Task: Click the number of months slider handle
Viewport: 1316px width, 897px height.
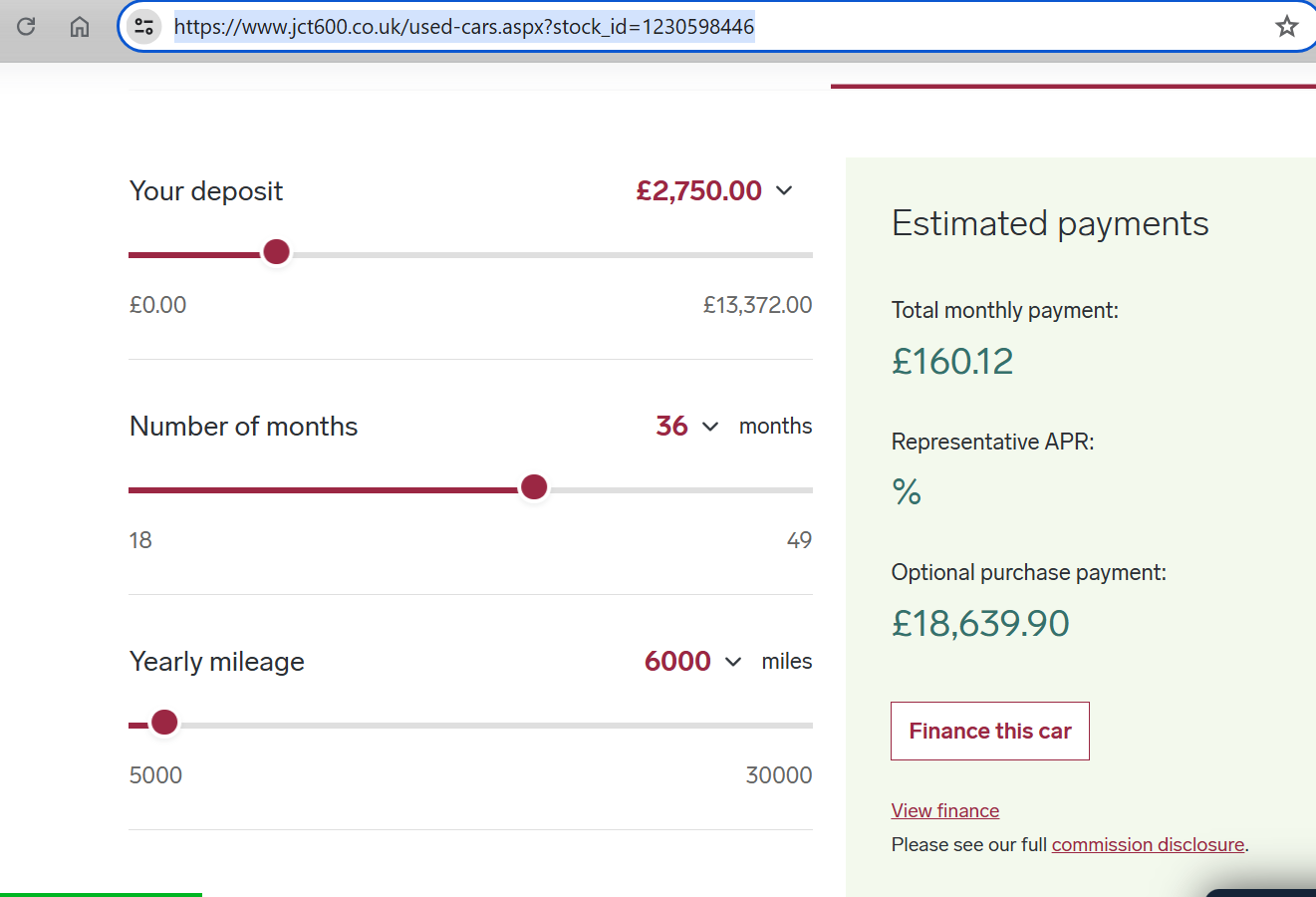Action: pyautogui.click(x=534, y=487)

...

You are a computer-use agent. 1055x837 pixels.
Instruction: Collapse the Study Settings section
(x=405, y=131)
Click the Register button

---

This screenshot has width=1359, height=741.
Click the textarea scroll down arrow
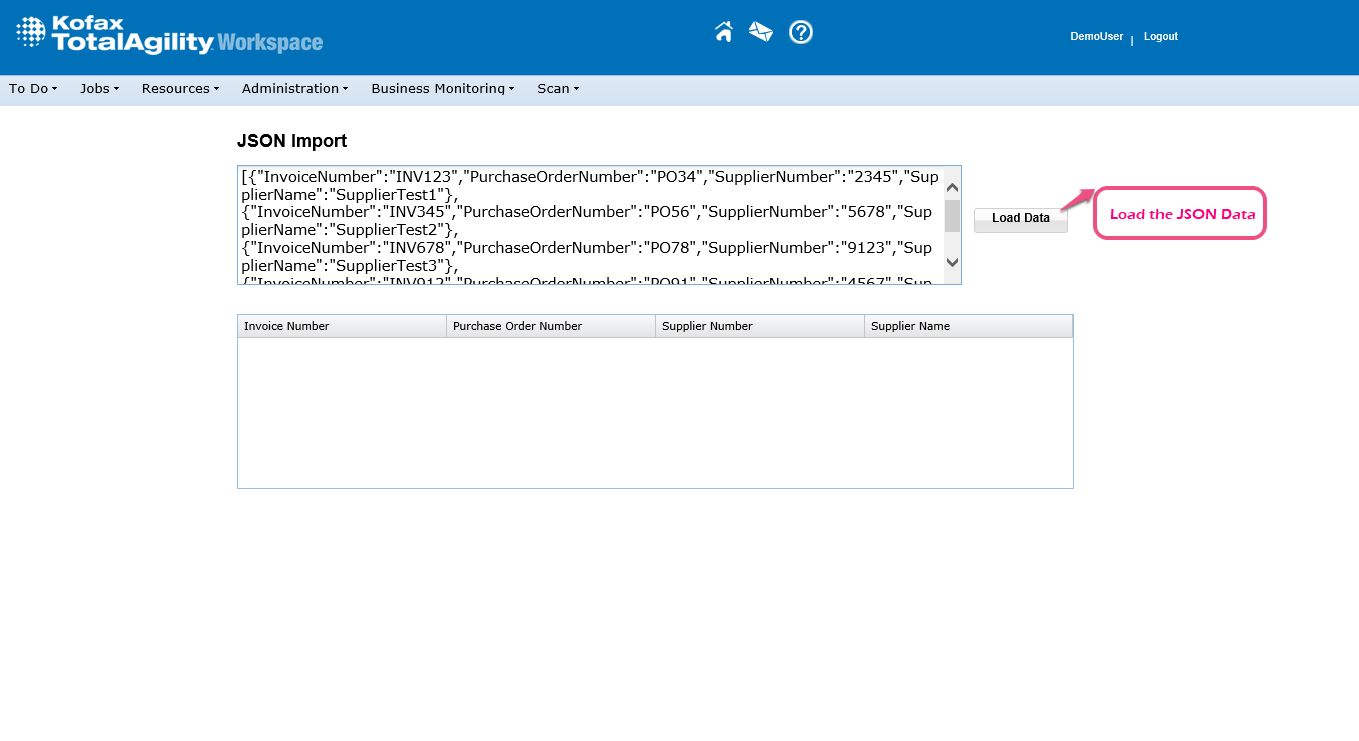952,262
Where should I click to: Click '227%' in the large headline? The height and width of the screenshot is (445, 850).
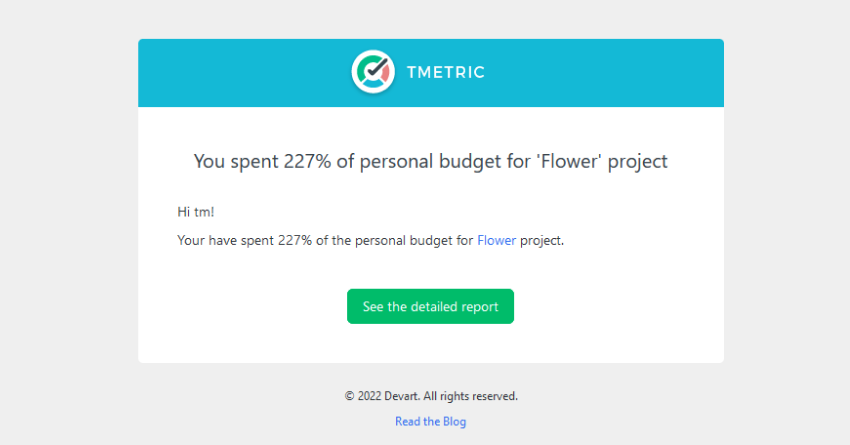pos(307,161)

▶ [Your assignment] Take the entries above and return only the lines from the one with "Instruction: Collapse the" to the one with "Click the Register button", both included, unchanged.

▶ [Solution to the problem]
Instruction: Collapse the Study Settings section
(x=405, y=131)
Click the Register button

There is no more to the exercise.